E foi para a surpresa de todos que o Marcelo apareceu certo dia dizendo que estava namorando a Ângela. O Marcelo não tinha nada de especial. Mas todos tiveram que reconhecer que ele se esforçou bastante para alcançar a sua meta. Foram meses de preparação de terreno, de conversar, marcar programas e eteceteras. E ele finalmente tinha conseguido. O Marcelo estava feliz. Exibia a namorada como um troféu, e todo dia falava dela ela para os amigos.
- Ela é perfeita. Ela faz de tudo. Ela cozinha maravilhosamente, ela pinta telas!
- Pinta tipo o quê?
- Ah, sei lá. Mas ela pinta. E borda. Sim, ela sabe até bordar! Mulheres assim não existem mais.
E os outros concordavam. Não existem, mesmo. Estava claro que o Marcelo nunca iria largar a Ângela. A Ângela era o ápice. Ele nunca encontraria ninguém melhor que ela. Melhor dizendo, não existia ninguém melhor que ela.

***

Certo dia o Marcelo sumiu.
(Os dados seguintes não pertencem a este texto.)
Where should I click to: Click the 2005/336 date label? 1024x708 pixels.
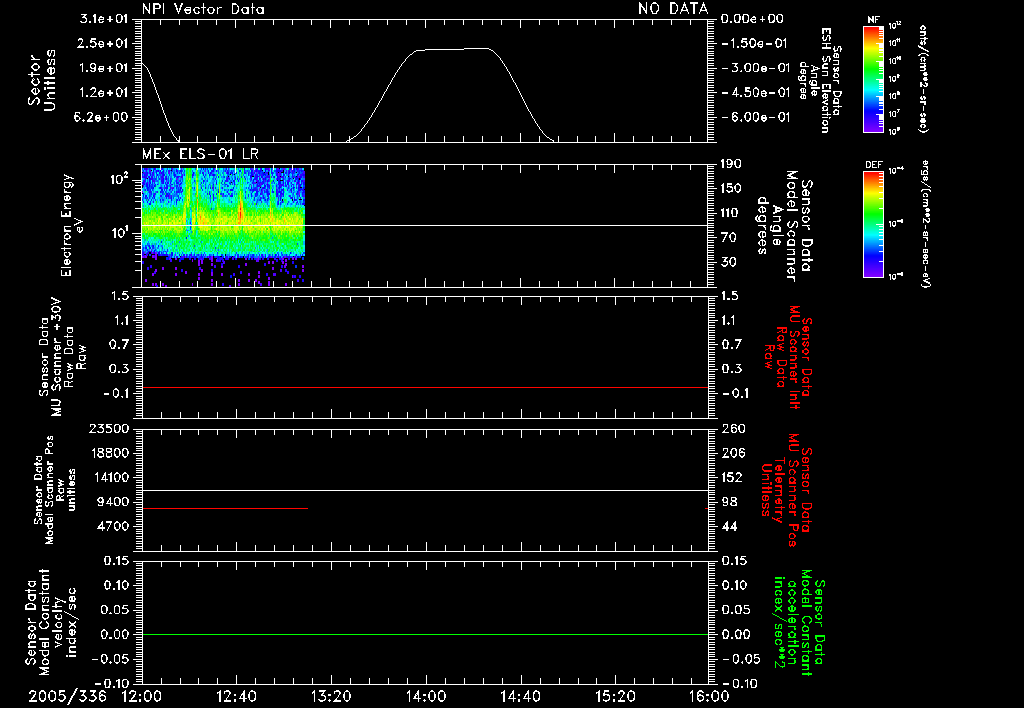point(67,696)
Sumiu, assim, de repente. Os amigos ligavam para a sua casa e ninguém atendia. A Ângela estava em prantos. Não entendia o que aconteceu. Procuraram a família do Marcelo, que disse apenas que ele se mudou. Pra onde? Não sabiam. Por quê? Não davam maiores explicações. Os amigos do Marcelo começaram a discutir o ocorrido. O que poderia ter acontecido para um cara como o Marcelo sumir do mapa, assim, sem aviso? E ainda mais deixando a Ângela, a pura Ângela, a mulher perfeita, para trás? A não ser... a não ser que a Ângela fosse a causa do sumiço. Uma facção dos amigos defendia a tese de que o Marcelo se frustrou por ter chegado ao ápice tão cedo. Certas pessoas têm um objetivo na vida, como ficar rico, encontrar a mulher ideal, e passam a vida perseguindo essa meta. O Marcelo tinha encontrado a mulher ideal muito cedo. Não tinha mais objetivos. Resolveu começar tudo de novo, do zero. A outra facção dizia que não, é impossível se cansar da Ângela. Simplesmente porque a Ângela é perfeita.
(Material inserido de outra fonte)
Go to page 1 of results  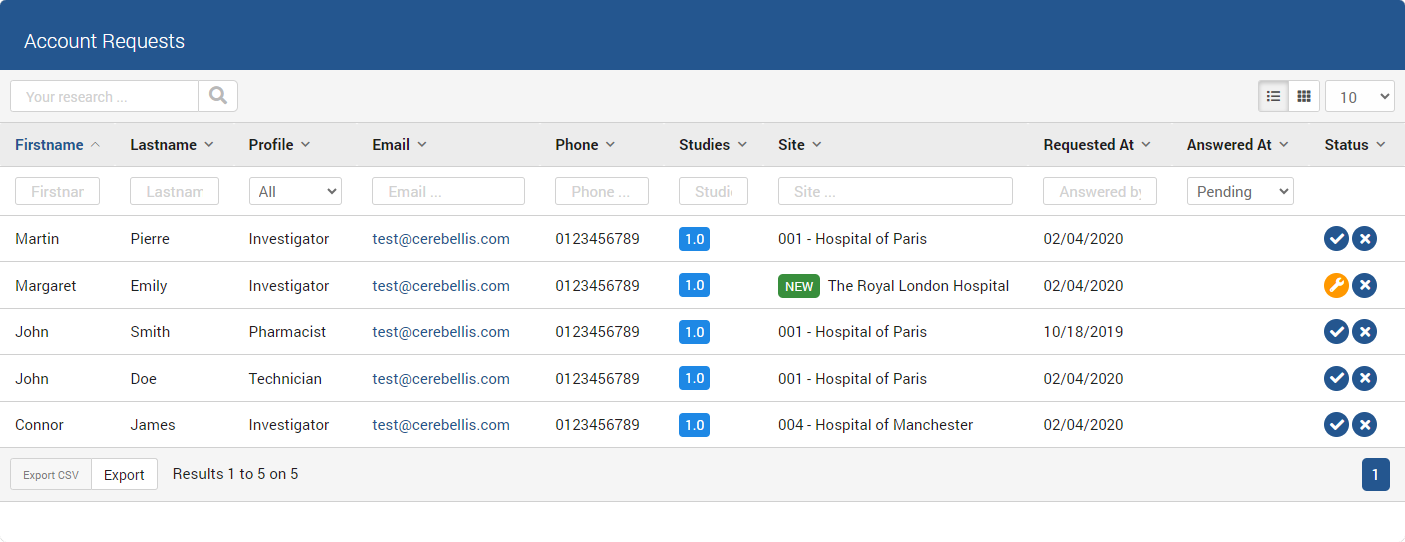[x=1375, y=475]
Finalmente um amigo apareceu com notícias do Marcelo. Estava em um mosteiro budista. A turma toda resolveu se reunir para falar com ele. Mas acharam melhor não levar a Ângela. Encontraram-no de quimono, rodeado por incensos. Estava meditando, na posição de lótus. Quando abriu os olhos e viu os amigos, tomou um susto.
- C-como vocês me acharam?!
Os amigos logo saíram perguntando o que deu nele para sumir assim, sem avisar ninguém. E, afinal, o que ele estava fazendo num mosteiro? O Marcelo não quis falar. Era horrível demais remoer as lembranças. Os amigos insistiram. Um, mais corajoso, perguntou:
- Foi a Ângela?
Ao ouvir esse nome, o Marcelo deu um gemido. Depois confirmou. Foi a Ângela, sim. A facção da teoria do ápice comemorou. Estavam certos! Mas não, desmentiu Marcelo, não foi por isso que ele sumiu.
- Eu, enjoar dela? É claro que não! A Ângela era perfeita!
Arrá, bradou a outra facção. Mas, afinal, se não foi por ele ter enjoado da Ângela, o que ela teve a ver com o sumiço? O Marcelo relutou um pouco, mas contou. Ele fugiu um dia depois de ter ido pela primeira vez na casa da Ângela. Para conhecer os pais.
- Ah, você não se deu bem com o sogro, foi isso?
Não, não foi isso. Tinham se dado super bem. Os pais dela eram ótimas pessoas e, para a sua surpresa, gostaram dele. Quando a Ângela tinha se retirado para lavar a louça, o Marcelo não resistiu e parabenizou-os. Pelo quê?, perguntaram. Por terem feito ela, oras! Todos riram, enfim, estavam todos de bem com a vida.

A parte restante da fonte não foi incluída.